Exercise objective
From the passage below on the history of mining labor in South Africa, list every organization or body it names.

Document extract

++++++

In short, fear of losing out on an open competition for scarce resources and extremely limited opportunities. Hardly anything new elsewhere in the world or in South Africa itself. In effect, Black South Africans have seen the chances of improvement in their living standards undercut by labour competition from the region and the wider continent for more than a century, particularly in the backbone of the country’s economy: the mining industry.
A brief look at the economic history of the Johannesburg region (also known as the ‘Witwatersrand’, or simply the ‘Rand’) tells us that monopsonic control (i.e. control of the labour market by a single employer that sets all rules and wages) of recruiting for the mining industry was vital for the ‘Randlords’. The mining industry was faced with diminishing returns and rising costs of operation, which could not be passed on to the consumer due to the fixed price of gold. Therefore, it vitally depended on the institutionalisation of oscillant migrant labour: only an infinitely elastic supply of labour at rates lower than its marginal product could guarantee profitability.
Monopsonistic organisation of employers, especially in its ability to generate economies of scale by reducing the costs of recruiting, transportation and accommodation of migrants from outside South Africa, prevented competition for labour from pushing wages up. This required an immobilised, disorganised and dependent labour force, the maintenance of which was guaranteed by an array of segregationist policies restricting access of Africans to skilled jobs and their permanent urbanisation, thus hindering their ability to acquire and develop bargaining skills.
In 1893, the South African Chamber of Mines established a ‘Native Labour Department’ with the explicit objective of taking “active steps for the gradual reduction of native wages to a reasonable level.” This was followed, in 1896, by the creation of the ‘Rand Native Labour Association’ which, a year later, claimed to have promoted an increase in employment by over 500% above its level in 1890 “without any appreciable rise in wages.” By the end of the century, the organisation of recruiting had managed to increase the level of African employment by 600% at a wage rate below what it had been at the beginning of the mining industry.[1]
Yet, in spite of that achievement, competition for regional labour still prevailed in the industry and, in 1900, employers created the ‘Witwatersrand Native Labour Association’ (WNLA), which was the only body allowed to recruit in Mozambique, the main source of labour supply. The WNLA was to structurally define the regional labour market, for the rest of the last century to this day, as one of dependency for migrant workers and permanent low wages for Black South Africans – certainly lower than what they could have been if not for the institutionalised influxes of foreign migrant labour.
It is against this historical background that the growing tensions, conflicts and, ultimately, extreme violence of the last few days ought to be analysed. Of course, since the end of Apartheid, a mere 14 years ago, substantial changes have occurred in the nature of institutional relations within South Africa and between the countries in the region and in the structure of the regional labour market, translating into a relatively stronger bargaining power for the South African labour force. Along the last century, there was also a significant diversification of the South African economy away from the mining industry.

++++++

Supplied information
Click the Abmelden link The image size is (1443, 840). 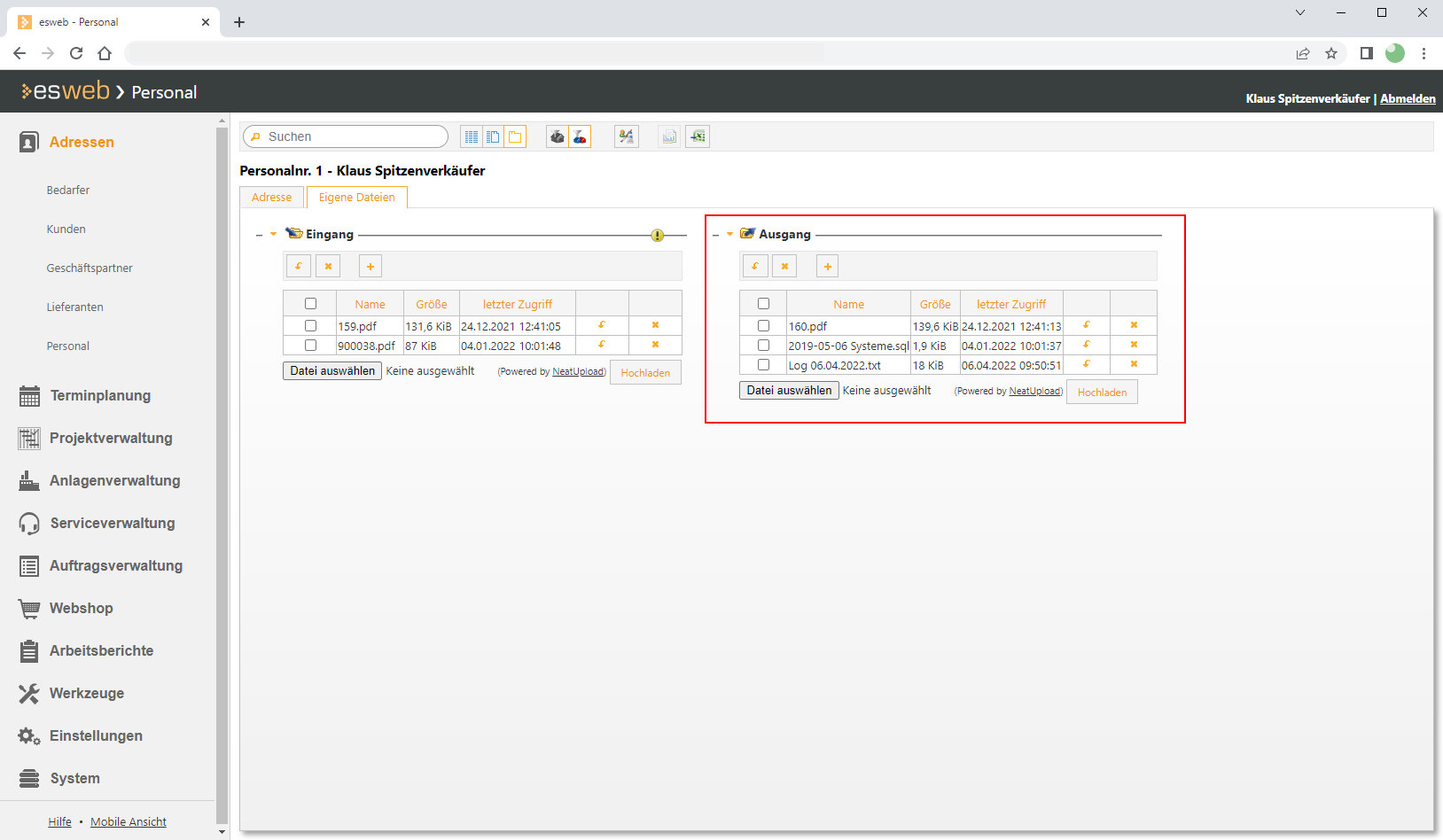1408,98
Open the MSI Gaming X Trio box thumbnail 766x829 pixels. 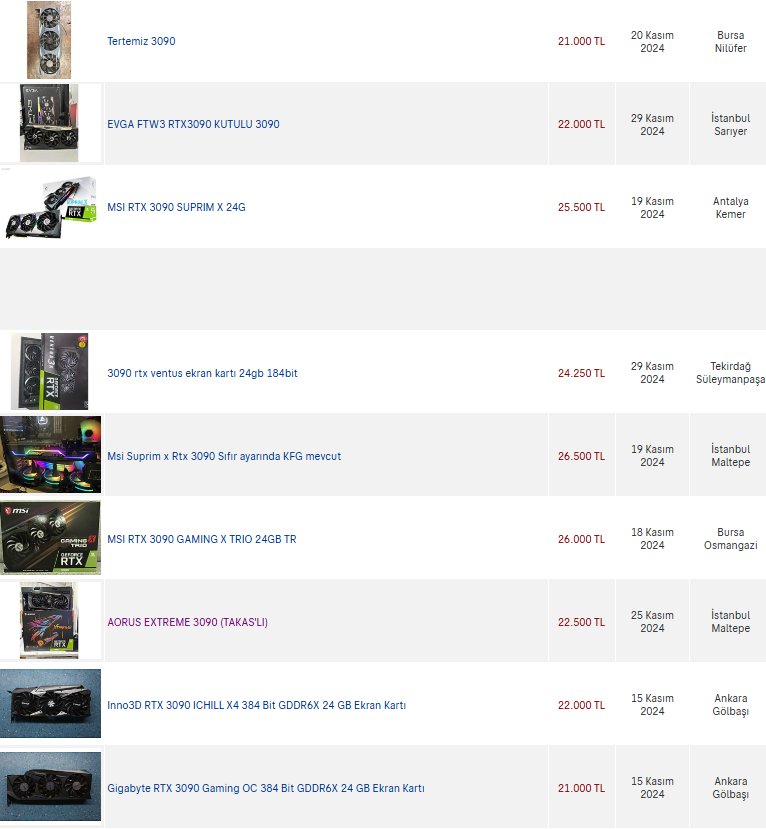click(50, 538)
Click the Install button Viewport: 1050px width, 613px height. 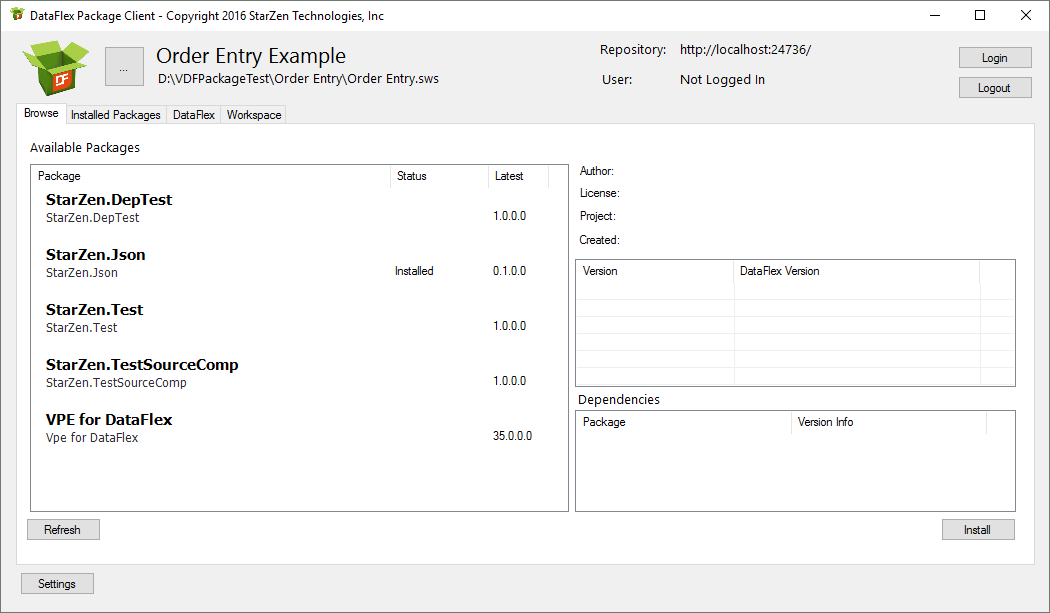978,529

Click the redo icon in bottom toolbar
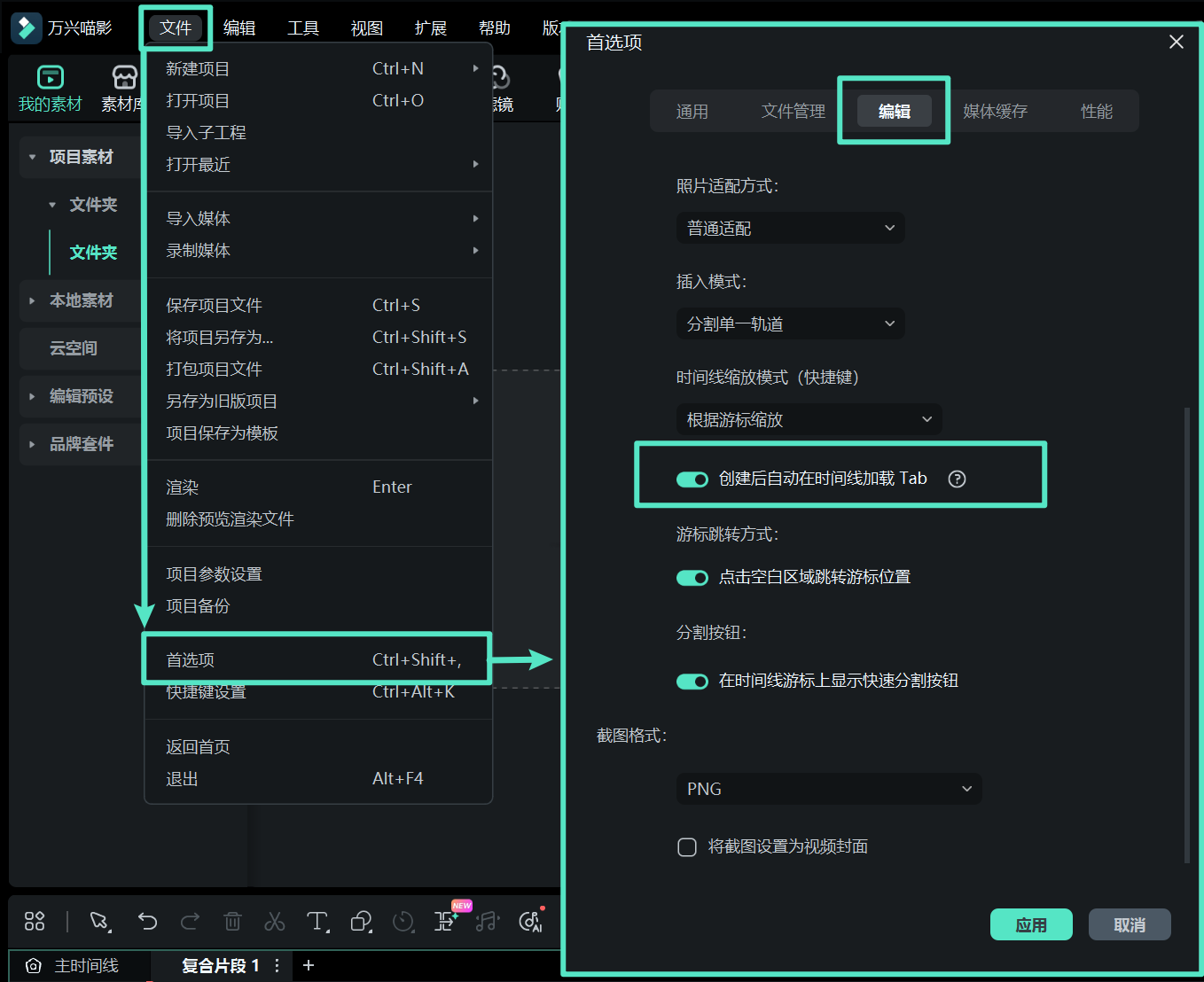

++++++

Answer in full
- South African Chamber of Mines
- Native Labour Department
- Rand Native Labour Association
- Witwatersrand Native Labour Association (WNLA)